[Given instruction]: Retype every item below word for word, leaving out the pictures.

[Entries supplied]:
•••

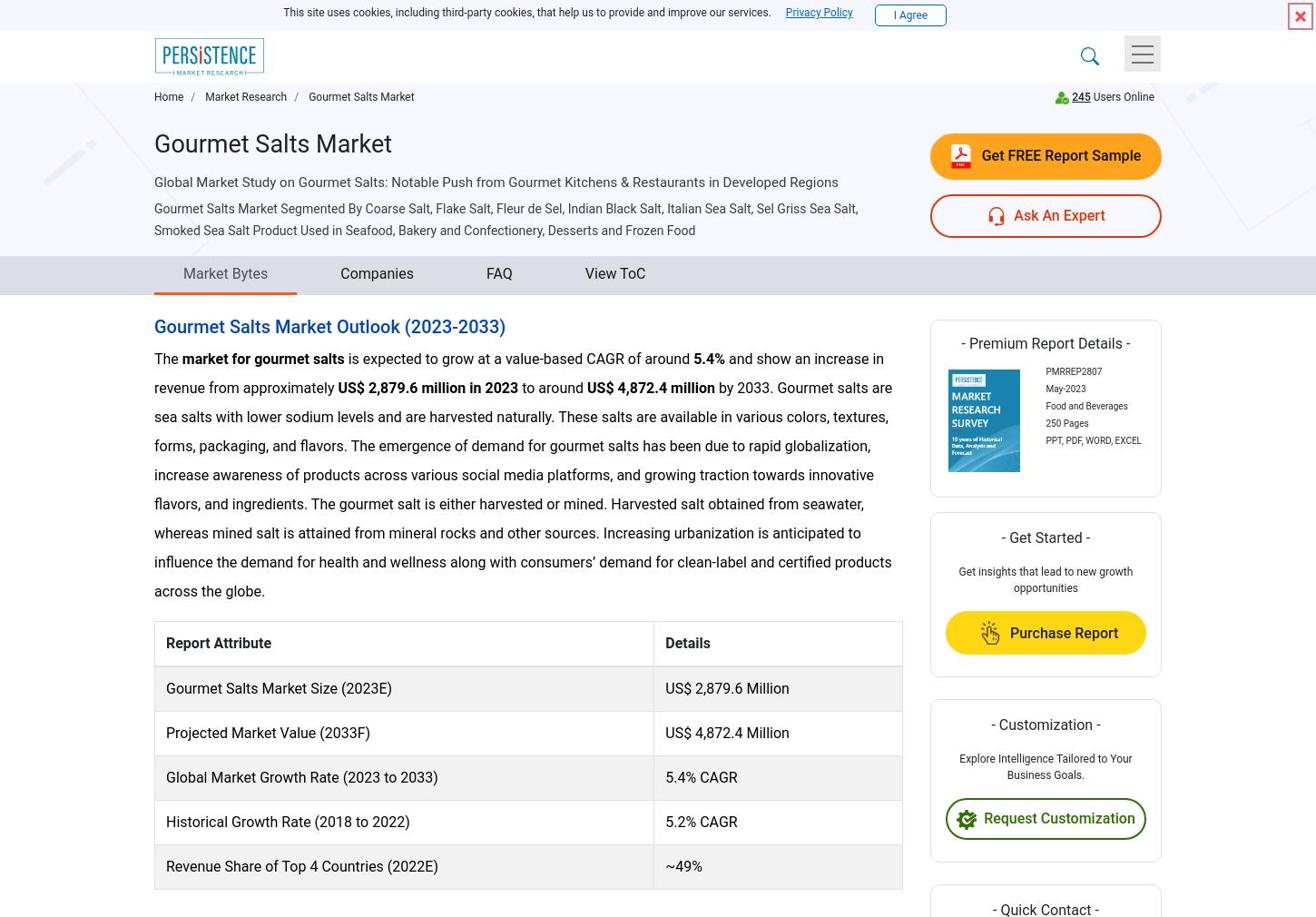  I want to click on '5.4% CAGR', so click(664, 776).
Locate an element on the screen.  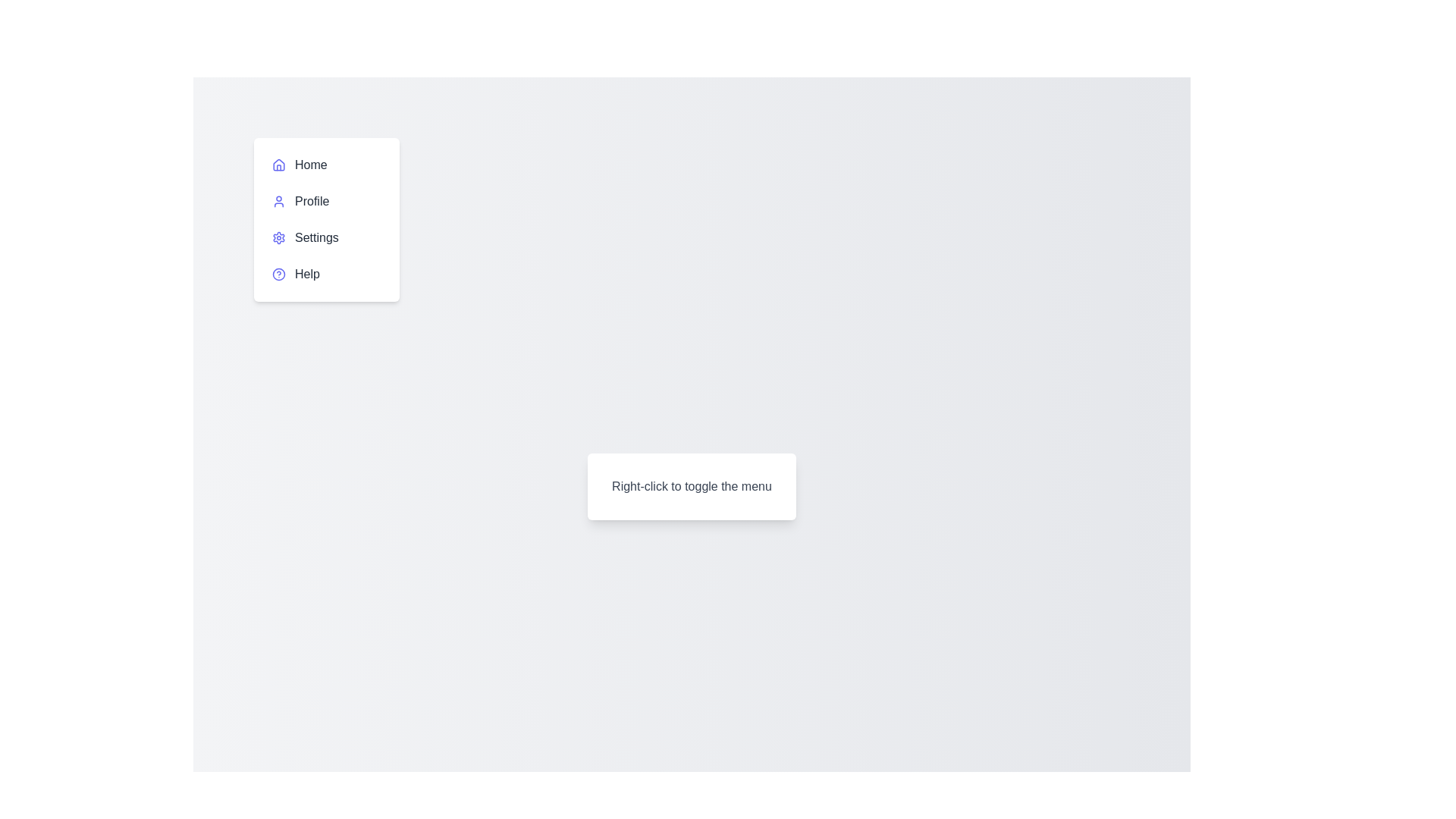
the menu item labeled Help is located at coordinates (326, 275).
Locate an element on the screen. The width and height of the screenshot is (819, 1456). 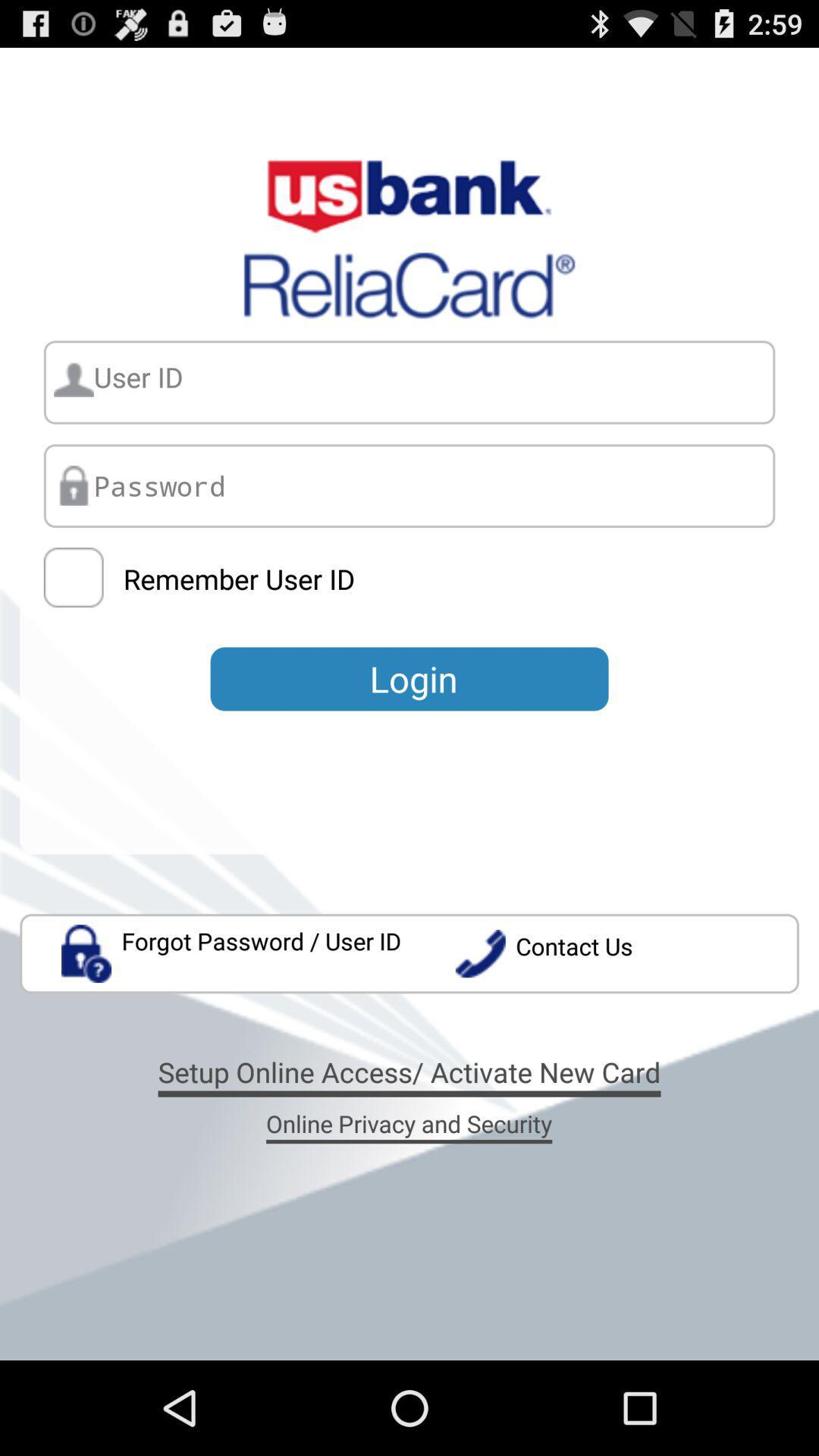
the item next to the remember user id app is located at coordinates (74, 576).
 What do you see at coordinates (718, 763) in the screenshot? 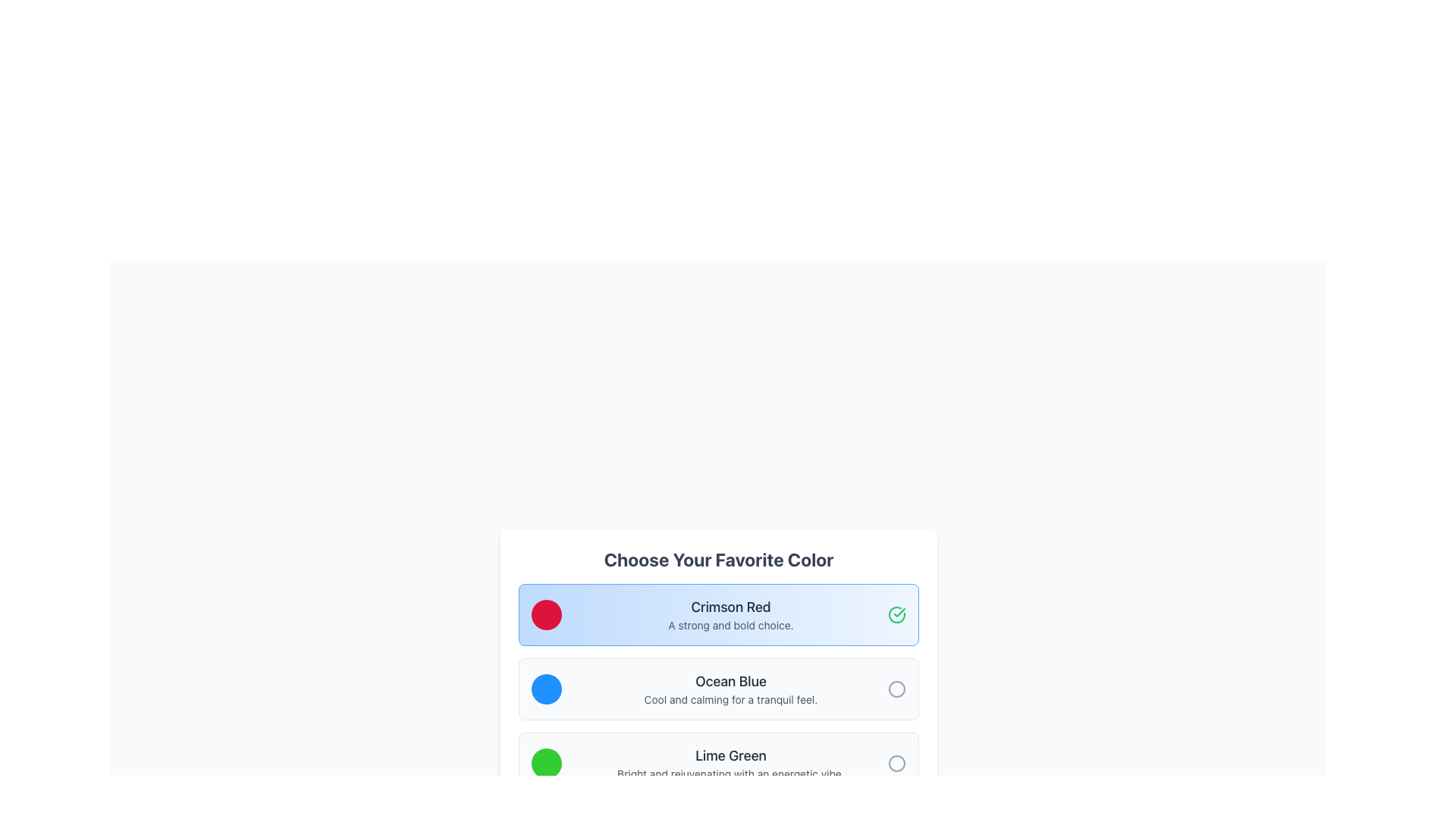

•••

[Full answer]:
  I want to click on '5.4% CAGR', so click(664, 776).
Locate an element on the screen.  
the menu item labeled Help is located at coordinates (326, 275).
Locate an element on the screen. The width and height of the screenshot is (819, 1456). 
the item next to the remember user id app is located at coordinates (74, 576).
 What do you see at coordinates (718, 763) in the screenshot? 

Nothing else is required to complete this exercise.